What is asked
Write out the material below, from the line containing "Where should I" through its end. Omit the pictures from your answer.

Records provided
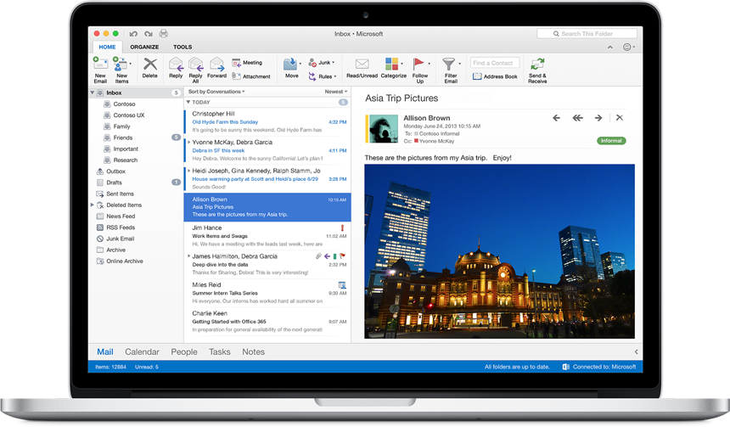This screenshot has height=427, width=730.
Task: Click the Reply All icon
Action: 196,65
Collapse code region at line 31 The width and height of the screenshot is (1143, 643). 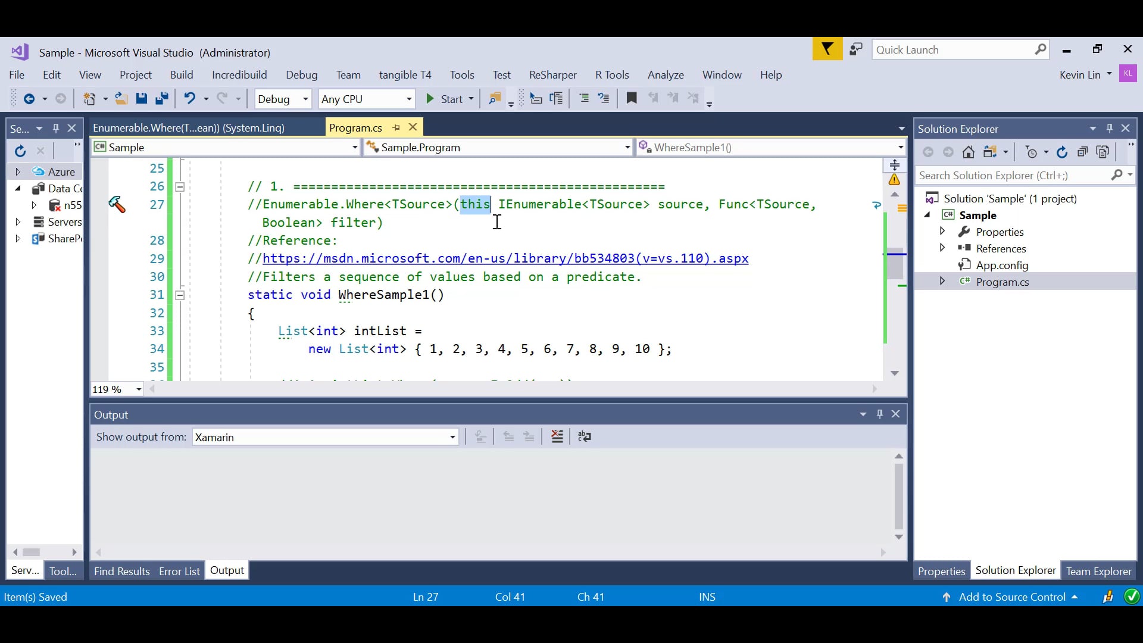(179, 295)
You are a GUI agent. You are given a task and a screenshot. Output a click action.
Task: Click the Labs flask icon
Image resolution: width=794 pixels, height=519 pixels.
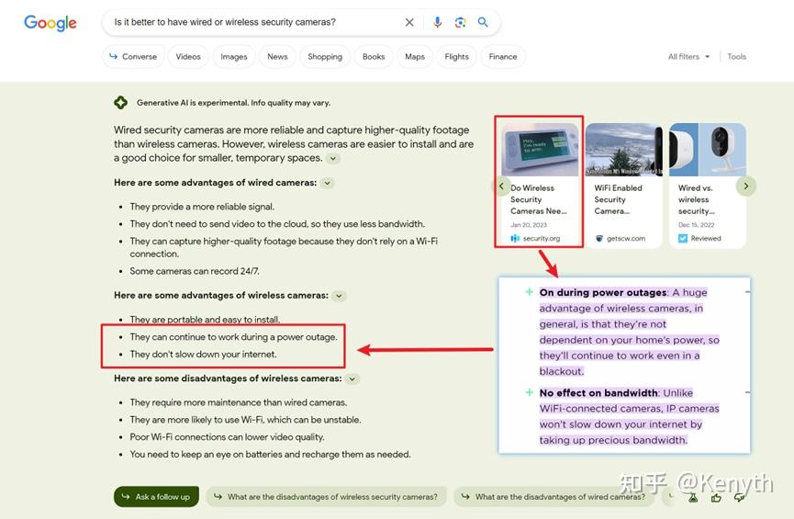693,498
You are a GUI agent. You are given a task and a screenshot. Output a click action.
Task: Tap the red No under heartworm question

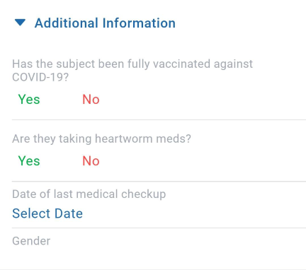pos(91,161)
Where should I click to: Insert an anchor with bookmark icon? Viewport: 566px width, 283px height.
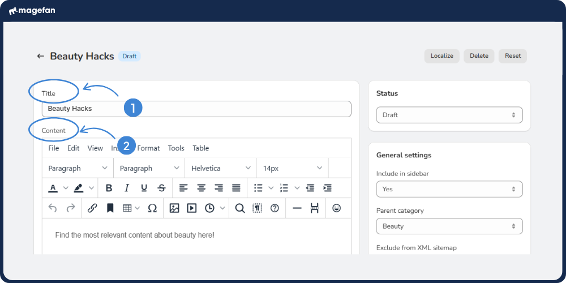(110, 208)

Result for this task
Where should I click to: Insert an anchor with bookmark icon? Viewport: 566px width, 283px height.
(110, 208)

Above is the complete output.